All of lore.kernel.org
 help / color / mirror / Atom feed
* [PATCH 00/19] fs: rework and optimize i_version handling in filesystems
@ 2017-12-13 14:19 Jeff Layton
  2017-12-13 14:19 ` [PATCH 01/19] fs: new API for handling inode->i_version Jeff Layton
                   ` (19 more replies)
  0 siblings, 20 replies; 46+ messages in thread
From: Jeff Layton @ 2017-12-13 14:19 UTC (permalink / raw)
  To: linux-fsdevel; +Cc: linux-kernel, hch, neilb, bfields, amir73il, jack, viro

From: Jeff Layton <jlayton@redhat.com>

About a year ago, I sent a pile of patches that overhauled how the
inode->i_version field is handled in filesystems. This is a follow up
to that initial series.

tl;dr: I think we can greatly reduce the cost of the inode->i_version
counter, by exploiting the fact that we don't need to increment it
if no one is looking at it. We can also clean up the code to prepare
to eventually expose this value via statx().

The inode->i_version field is supposed to be a value that changes
whenever there is any data or metadata change to the inode. Some
filesystems use it internally to detect directory changes during
readdir. knfsd will use it if the filesystem has MS_I_VERSION
set. IMA will also use it to optimize away some remeasurement if
it's available.

Only btrfs, ext4, and xfs implement it for data changes. Because of
this, these filesystems must log the inode to disk whenever the
i_version counter changes. That has a non-zero performance impact,
especially on write-heavy workloads, because we end up dirtying the
inode metadata on every write, not just when the times change. [1]

It turns out though that none of these users of i_version require that
i_version change on every change to the file.
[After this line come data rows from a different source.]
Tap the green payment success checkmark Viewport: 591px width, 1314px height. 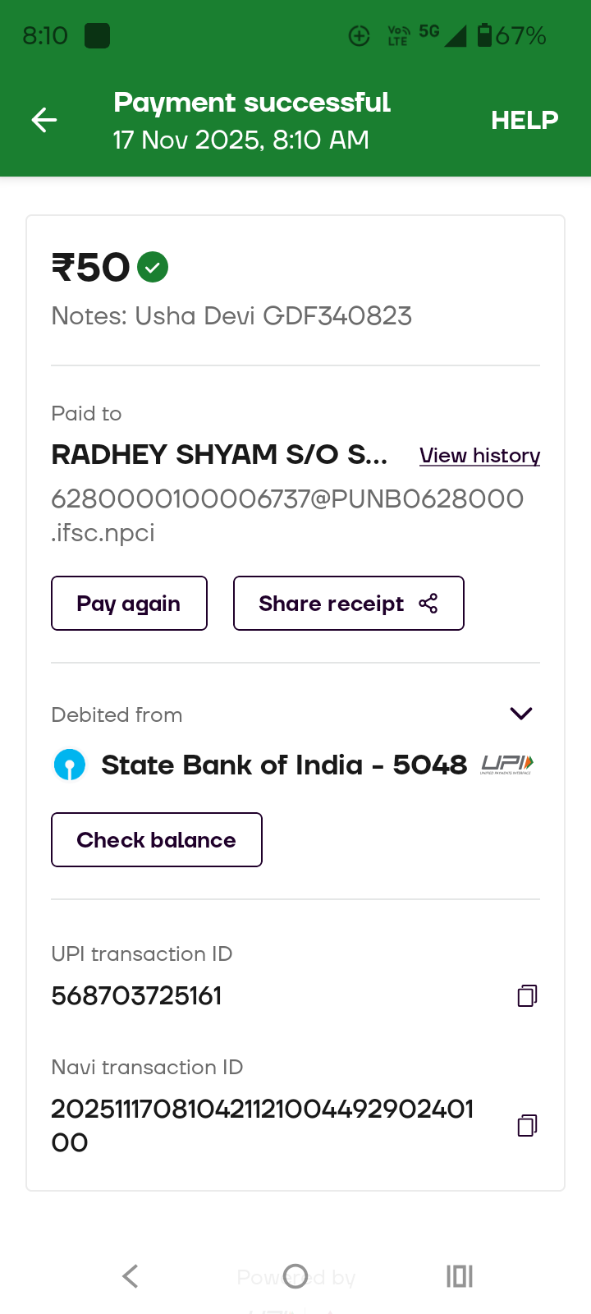coord(153,267)
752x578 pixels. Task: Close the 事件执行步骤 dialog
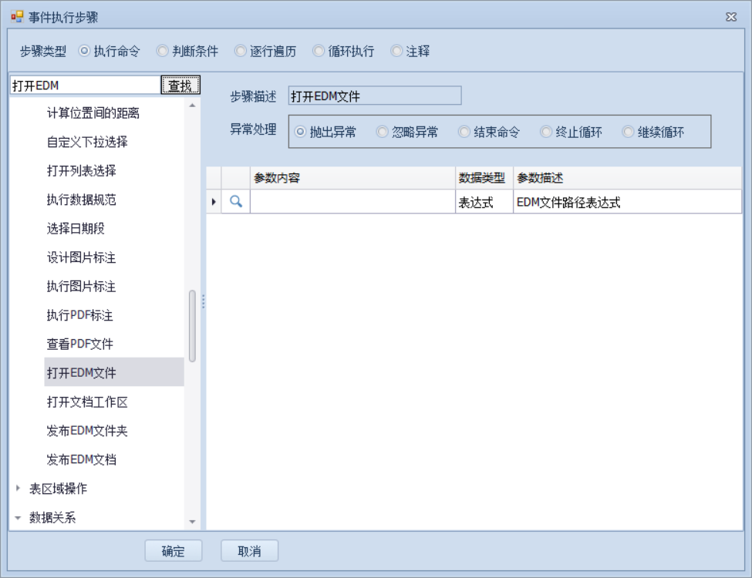point(730,17)
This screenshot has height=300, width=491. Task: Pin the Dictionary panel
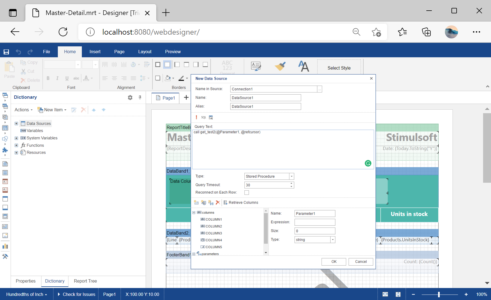[140, 97]
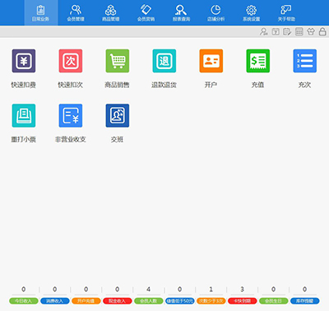This screenshot has height=311, width=329.
Task: Launch 商品销售 shopping cart icon
Action: pos(118,61)
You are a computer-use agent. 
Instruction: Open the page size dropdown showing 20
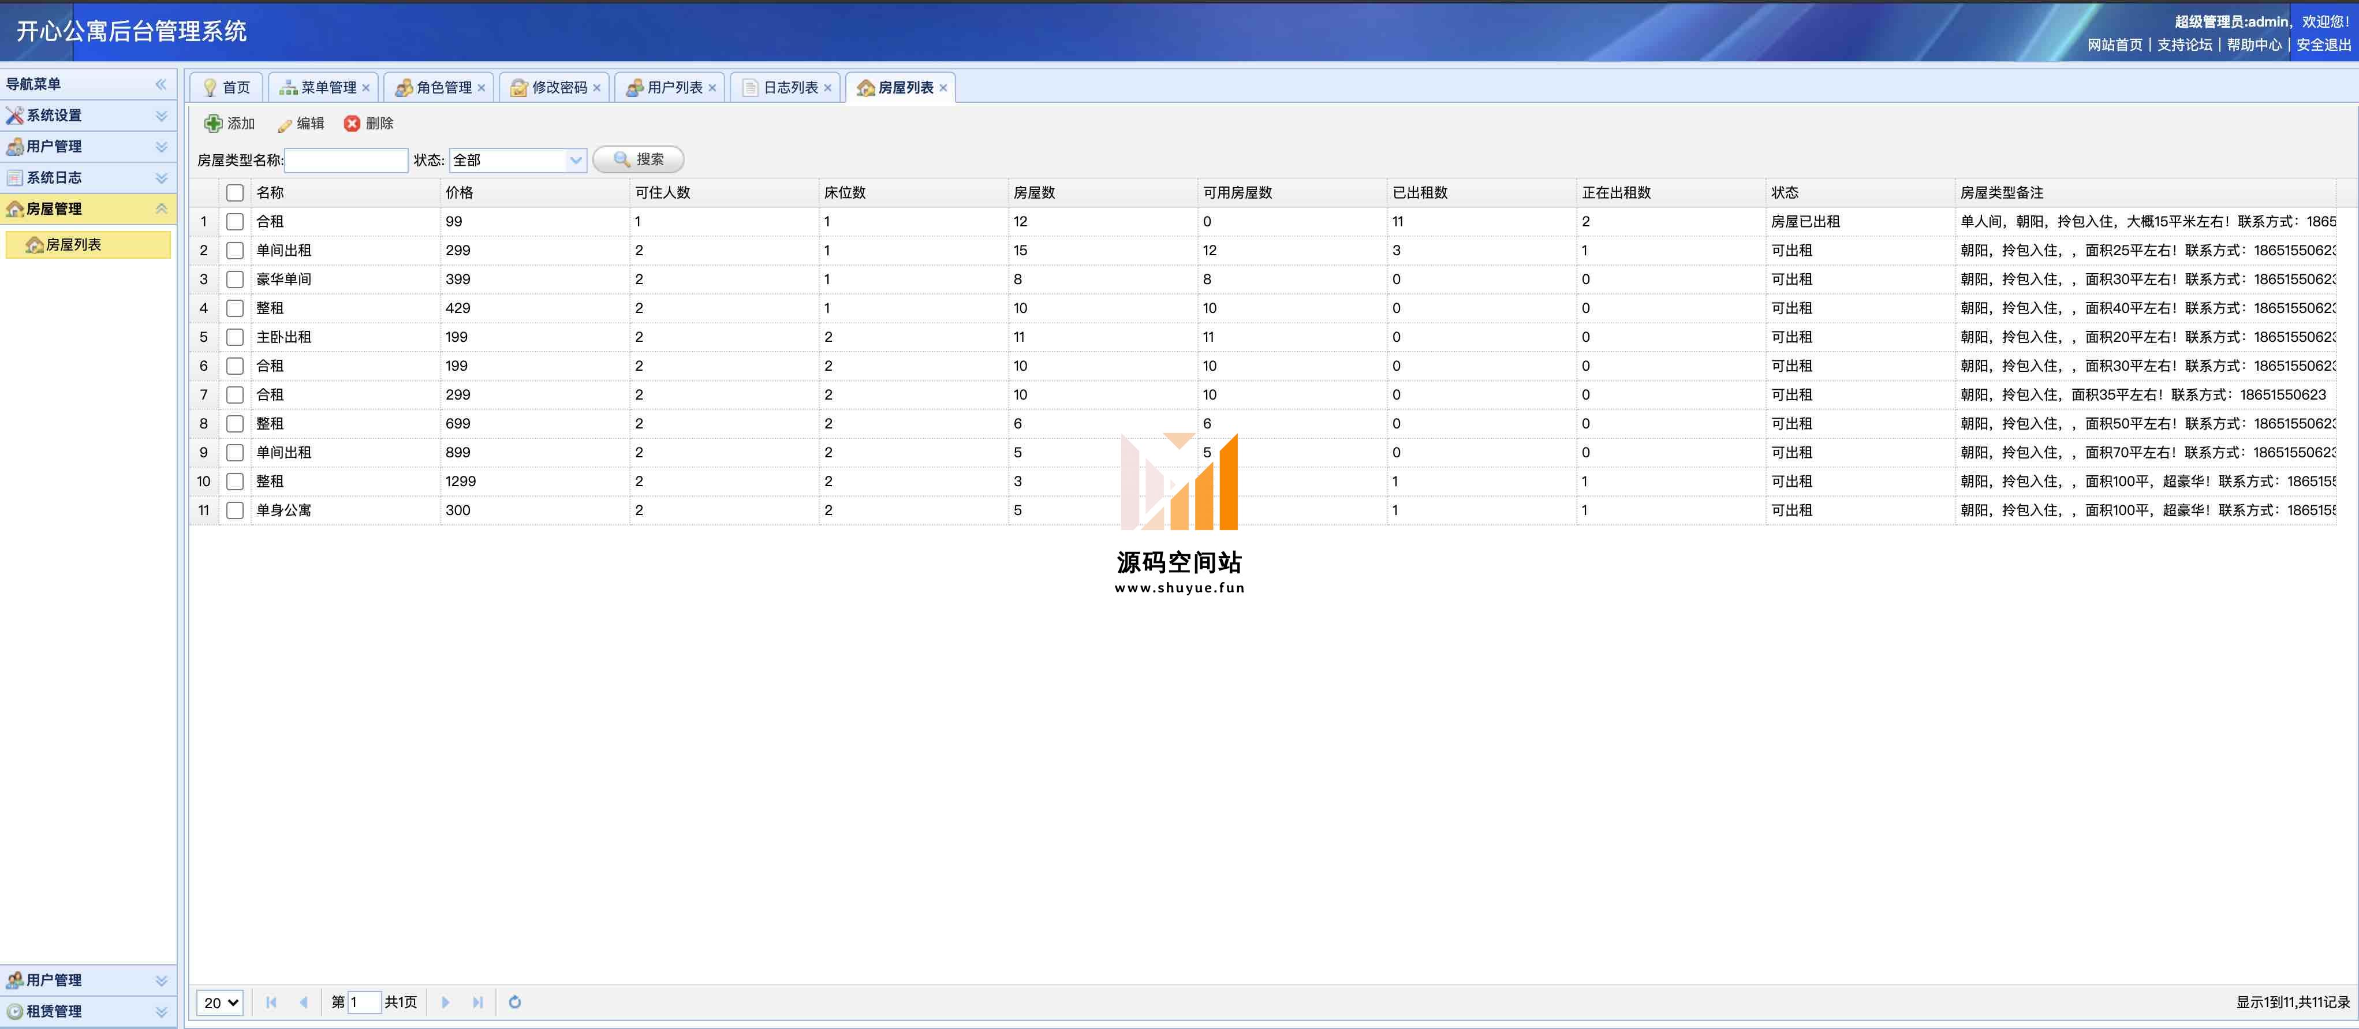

The only real requirement
is that it be different if _something_ changed since the last time we
queried for it.

If we keep track of when something queries the value, we can avoid
bumping the counter and an on-disk update when nothing else has changed
if no one has queried it since it was last incremented.

This patchset changes the code to only bump the i_version counter when
it's strictly necessary, or when we're updating the inode metadata
anyway (e.g. when times change).

It takes the approach of converting the existing accessors of i_version
to use a new API, while leaving the underlying implementation mostly the
same.  The last patch then converts the existing implementation to keep
track of whether the value has been queried since it was last
incremented and uses that to avoid incrementing the counter when it can.

With this, we reduce inode metadata updates across all 3 filesystems
down to roughly the frequency of the timestamp granularity, particularly
when it's not being queried (the vastly common case).

The pessimal workload here is 1 byte writes, and it helps that
significantly. Of course, that's not what we'd consider a real-world
workload.

A tiobench-example.fio workload also shows some modest performance
gains, and I've gotten mails from the kernel test robot that show some
significant performance gains on some microbenchmarks (case-msync-mt in
the vm-scalability testsuite to be specific), with an earlier version of
this set.

With larger writes, the gains with this patchset mostly vaporize,
but it does not seem to cause performance to regress anywhere, AFAICT.

I'm happy to run other workloads if anyone can suggest them.

At this point, the patchset works and does what it's expected to do in
my own testing. It seems like it's at least a modest performance win
across all 3 major disk-based filesystems. It may also encourage others
to implement i_version as well since it reduces the cost.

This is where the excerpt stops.